In artikel 15 van het Wetboek van Strafvordering (Sv) is aan de rechtstreeks belanghebbende de bevoegdheid toegekend tot het doen van schriftelijk beklag bij het Hof in het geval van het niet-vervolgen door het OM van een strafbaar feit. In dit geval lijkt sprake van 30.000 direct belanghebbende polishouders/pensioengerechtigden, maar ook het Land Curaçao (lees: de belastingbetalers) gaat de komende decennia een paar honderd miljoen steken in de afwikkeling van Ennia Caribe Leven (ECL).
Zoals eerder bericht was er een oorspronkelijke aangifte van de CBCS in 2018 (nog vóór de noodregeling van juli dat jaar), gevolgd door een aanvullende aangifte een jaar later in 2019.
De aangiften inzake Ennia
Aan de hand van verzamelde informatie heeft het Antilliaans Dagblad getracht een compilatie te maken van de aangiften bij het OM door CBCS.
De aangifte van strafbare feiten had onder meer te maken met het niet door Ennia verstrekken van informatie, terwijl daartoe een wettelijke verplichting bestaat; maar ook het niet opvolgen van aanwijzingen van de CBCS aan de Ennia. Het niet voldoen aan medewerking betrof zowel de aandeelhouders (waaronder grootaandeelhouder Hushang Ansary) als de raad van bestuur (RvB). Ennia voldeed evenmin aan de plicht om aan CBCS te melden dat ze niet voldoet aan de solvabiliteitsratio.
Al deze feiten zijn misdrijven op grond van de Landverordening Toezicht Verzekeraars (LTV) als ze opzettelijk zijn verricht. In de aangifte worden voorbeelden gegeven die laten zien waarom CBCS van mening is dat het opzettelijk is. Daarnaast deed de Centrale Bank aangifte van delicten die niet in de LTV-wet staan, maar volgens de CBCS wel van toepassing zijn, namelijk: valsheid in geschrifte, verduistering en witwassen.
Het OM deed niet (helemaal) niets. Eind juli 2018 - de noodregeling was toen wel van toepassing - is op bevel van de Officier van Justitie, met toepassing van het Wetboek van Strafvordering, verlof verleend tot het leggen van conservatoir beslag en tot bewaring van het recht van verhaal voor de ontneming van wederrechtelijk verkregen voordeel ten laste van Ennia Caribe Holding en Hushang Ansary. Uit kracht van dat bevel is toen door de deurwaarder op Sint Maarten conservatoir beslag gelegd op alle percelen die tezamen onder de naam Mullet Bay op de balans van Ennia staan. Dit conservatoir beslag ligt nog op de percelen.

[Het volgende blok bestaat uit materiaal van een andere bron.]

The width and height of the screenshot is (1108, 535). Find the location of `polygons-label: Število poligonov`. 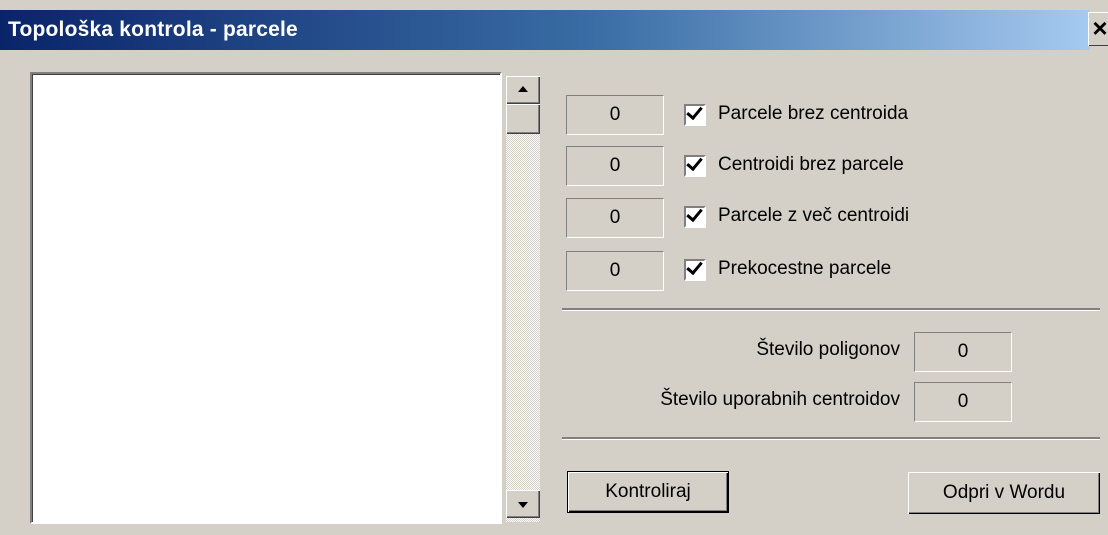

Een jaar later volgde in 2019 aanvullende aangifte, namelijk door feiten die in het onderzoek van de CBCS naar de situatie bij Ennia naar boven zijn gekomen te delen met OM. De feiten die in de aanvullende aangifte zijn beschreven zijn met name de onttrekkingen in de vorm van ongeoorloofde dividenduitkeringen en excessieve kosten (donaties aan doelen in de VS, Netjets-privévliegtuigen, ‘spookwerknemers’, commissarissen etc.) en de waarderingen van Mullet Bay (SunResorts).
De hoogte van het tekort is daarbij ook aangegeven. De omschrijving van al deze feiten in de aanvullende aangifte is hetzelfde als in de stukken die in de civiele aansprakelijkheidsprocedure zijn ingebracht.